Cerámicas piezoeléctricas: un poco de historia

 


 Algunos cristales naturales son piezoeléctricos, lo que quiere decir que cuando se aplica presión sobre ellos producen electricidad. Los más conocidos son el cuarzo y la turmalina. Los cristales de cuarzo son especiales para muchos que creen que estos cristales pueden captar buenas vibraciones del cosmos y canalizarlas para beneficiar la salud y el bienestar de una persona. El cuarzo también ha sido una piedra preciosa semipreciosa importante a lo largo de la historia, en forma de amatista púrpura. La turmalina también es una piedra preciosa importante, que generalmente se presenta en tonos de rojo, rosa y verde.

El fenómeno de la piezoelectricidad probablemente fue observado por primera vez por un cazador de la Edad de Piedra que hacía un hacha de piedra o la punta de una lanza, cuando golpeaba un trozo de cuarzo con otra piedra y veía una chispa. Sin embargo, la primera descripción la hicieron los hermanos Curie, Pierre y Jacques, en 1880. Estudiaron cristales naturales de cuarzo y turmalina y otros cristales que crecieron en el laboratorio a partir de sales solubles en agua. Uno era azúcar y el otro se llamaba sal de Rochelle y tenía un comportamiento piezoeléctrico especialmente fuerte.

Aunque los Curie aprendieron sobre la capacidad mágica de los cristales piezoeléctricos para convertir entre presión y electricidad, no encontraron ningún uso práctico para este comportamiento. Las aplicaciones prácticas comenzaron a aparecer a principios del siglo XX. Por ejemplo, los científicos descubrieron que el cuarzo vibraba cuando se exponía a diferentes frecuencias de ondas de radio, lo que condujo a una forma mejorada de sintonizar radios en diferentes canales de transmisión.

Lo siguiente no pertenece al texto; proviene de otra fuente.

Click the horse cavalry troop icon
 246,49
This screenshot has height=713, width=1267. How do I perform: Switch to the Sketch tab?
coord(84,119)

Un poco más tarde, se utilizaron cristales piezoeléctricos en fonógrafos. En 1930, se utilizaron en micrófonos láminas finas de sal de Rochelle. La cerámica piezoeléctrica estaba unida a un diafragma, como la parte superior de un tambor, pero mucho más pequeño. Cuando una persona habla por el micrófono, las ondas sonoras de su voz hacen que el diafragma vibre a la misma longitud de onda y frecuencia que las ondas sonoras, de la misma manera que el tímpano vibra con las ondas sonoras que lo golpean. Los sonidos bajos tienen longitudes de onda más largas (más distancia entre sus picos) que los sonidos altos y, por lo tanto, menos vibraciones por segundo. Se puede demostrar colocándose los dedos contra la nuez de Adán (laringe) y tarareando primero un tono alto y luego un tono bajo. Se puede sentir que las vibraciones son más pequeñas para el zumbido agudo. El diafragma de un micrófono amplifica las vibraciones de los sonidos que entran en el micrófono y las transmite a la cerámica piezoeléctrica. Cada combinación de sonidos produce un patrón único de vibraciones que empujan contra la cerámica. La cerámica piezoeléctrica convierte estas pequeñas presiones en una señal eléctrica única que coincide con el patrón único de vibraciones. Esta señal eléctrica se puede almacenar o transmitir a un altavoz donde se convierte de nuevo al patrón original único de ondas de sonido por medio de una cerámica piezoeléctrica o un dispositivo magnético (usando un imán de cerámica). Las cerámicas piezoeléctricas son especialmente buenas para producir sonidos de tono más alto, por lo que generalmente se usan para los altavoces "tweeter" en estéreo, mientras que los imanes de cerámica funcionan mejor para los altavoces "woofer" de tono más bajo.

Todos los primeros materiales piezoeléctricos eran monocristales. En 1941, R. B. Gray obtuvo una patente sobre una cerámica policristalina piezoeléctrica llamada titanato de bario. Este fue un gran avance ya que la cerámica policristalina era más fuerte y más duradera que los monocristales, más barata de fabricar y no soluble en agua como la sal de Rochelle. Uno de los primeros usos del titanato de bario fue para los pescadores, pues se usaba en dispositivos para ayudarlos a buscar bancos de peces.

Durante la década de 1940 se desarrollaron cerámicas piezoeléctricas policristalinas mejoradas, que culminaron con la invención, en 1954, del titanato-circonato de plomo por Bernard Jaffe. Este material, compuesto por átomos de plomo, circonio, titanio y oxígeno, tiene un comportamiento piezoeléctrico especialmente fuerte y abrió la puerta a cientos de nuevas aplicaciones.